Taxpayers should fund bright children from poor backgrounds to attend private school, an education charity has declared.

Sir Peter Lampl, chairman of the Sutton Trust, has called for all places at leading fee-paying day schools to be awarded based on merit, rather than ability to pay.

Outlining the "open access" scheme in an article in The Times on Sunday, Lampl said Britain now has an "elite education system that benefits the richest rather than the brightest."

Parents would pay fees on a sliding-scale, depending on their means, he said.

Research conducted by the Trust reveals that over two thirds of England's top independent day schools (130 out of 188) were principally state funded up to 1976.

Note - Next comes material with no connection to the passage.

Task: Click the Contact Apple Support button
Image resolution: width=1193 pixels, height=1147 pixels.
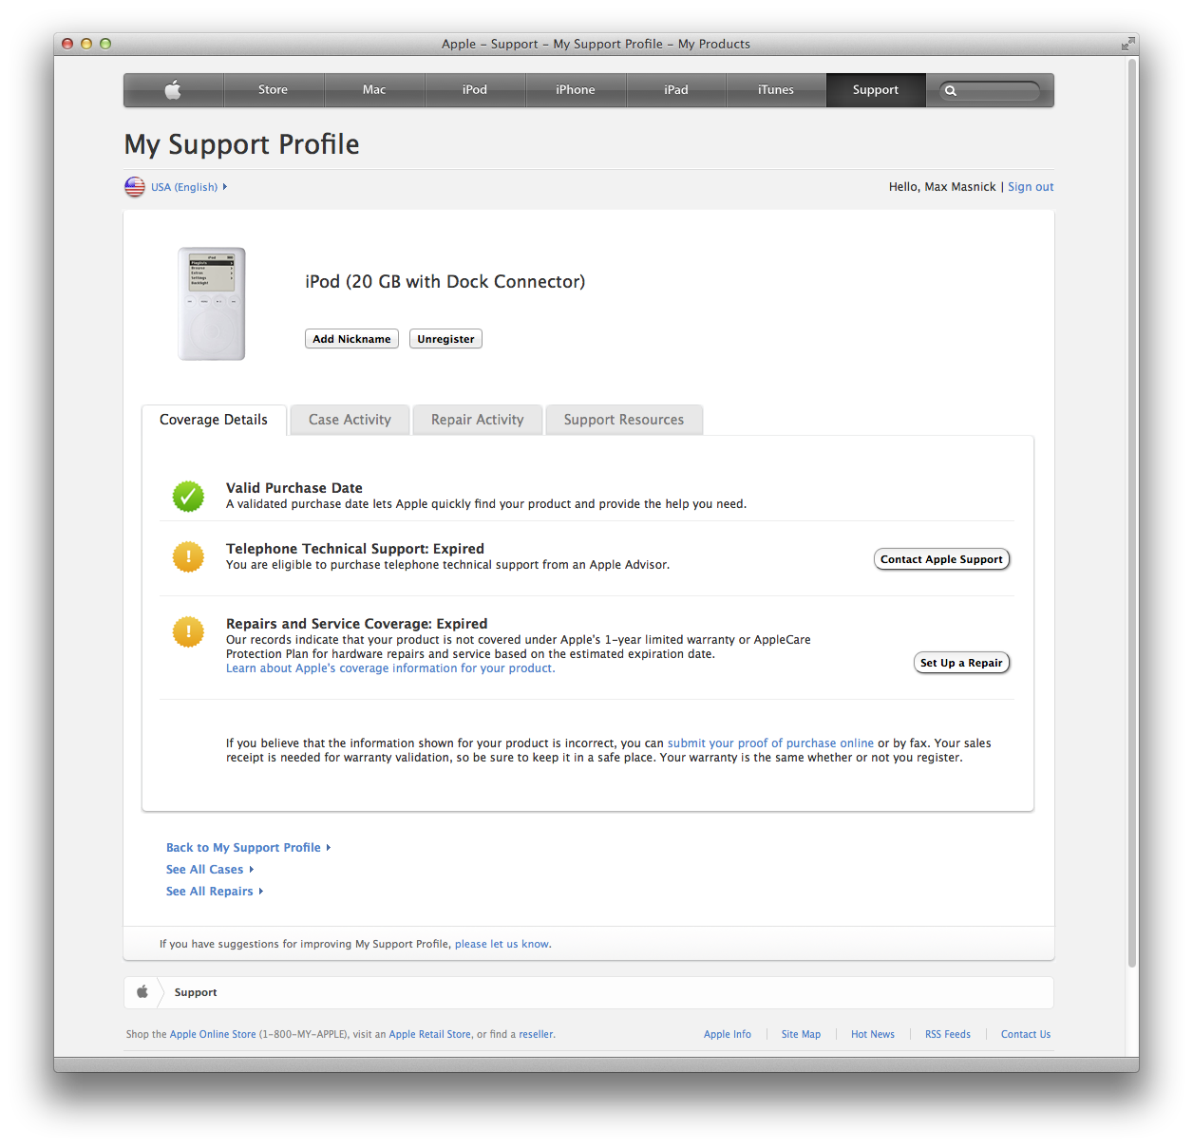Action: 941,559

Social mobility has declined in Britain since the 1950s, after direct grant and local schemes were stopped in 1976, he said.

"Most of the independent day schools that were state funded still exist but now entry is for the most part dependent on ability to pay," Lampl wrote.

"We believe that the best way to change this is to introduce a scheme where all places at leading private day schools are awarded on merit alone - democratising entry so it's based solely on merit not money, thus opening up the schools to children from all backgrounds."

He said a trial conducted by the Sutton Trust with the Girls' Day School Trust at Belvedere School in Liverpool over seven years had seen the school become more diverse.

Around 30% of pupils had free places, 40% on partial fees and 30% on full fees.

As parents were sharing the fees, the cost per place to sponsors was less than the cost to government of funding a state school place, he said.

Lampl also suggested that several prestigious schools including Manchester Grammar, City of London for Boys and King Edward's Birmingham are interested in the scheme.